(Input data)
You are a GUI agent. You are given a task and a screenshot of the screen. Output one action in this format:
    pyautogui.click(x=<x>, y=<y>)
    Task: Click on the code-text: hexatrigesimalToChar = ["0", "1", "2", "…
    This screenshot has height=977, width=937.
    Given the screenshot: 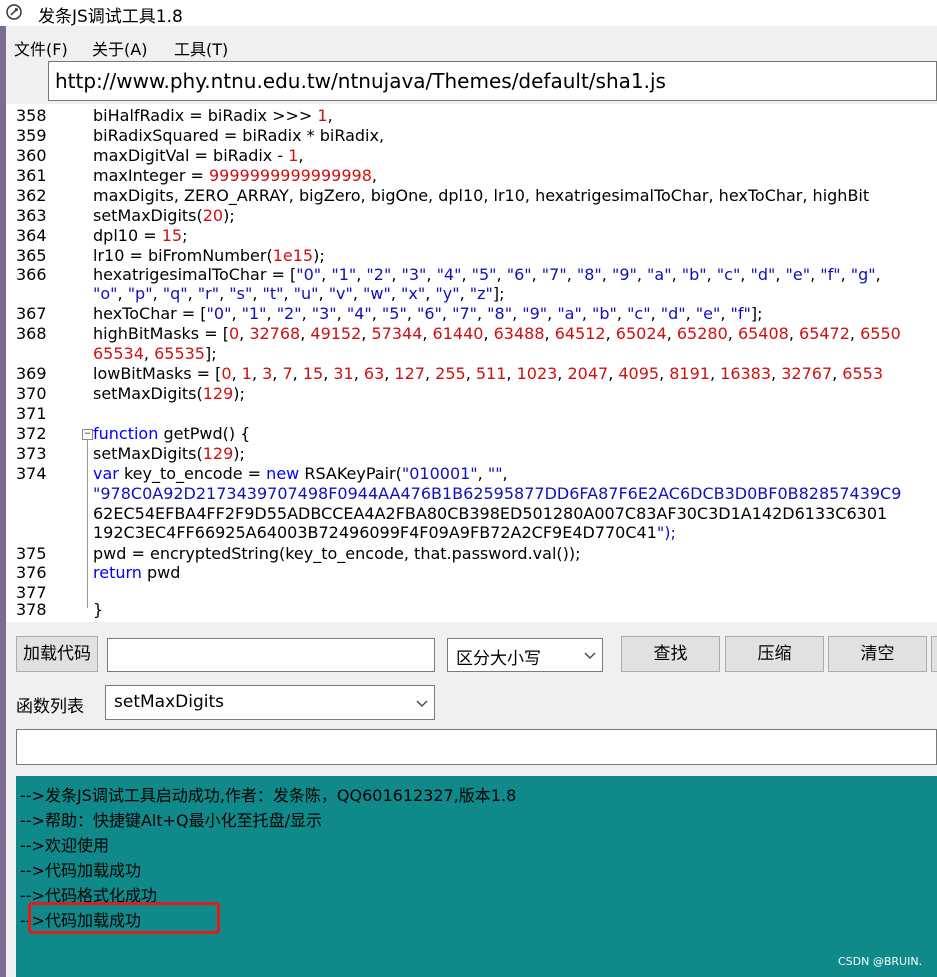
(End Input data)
(Work required):
Pull every line of the material above into your answer, word for word, and leave out the picture.

(Response area):
You are a GUI agent. You are given a task and a screenshot of the screen. Output one action in this format:
    pyautogui.click(x=<x>, y=<y>)
    Task: Click on the code-text: hexatrigesimalToChar = ["0", "1", "2", "…
    This screenshot has height=977, width=937.
    Given the screenshot: 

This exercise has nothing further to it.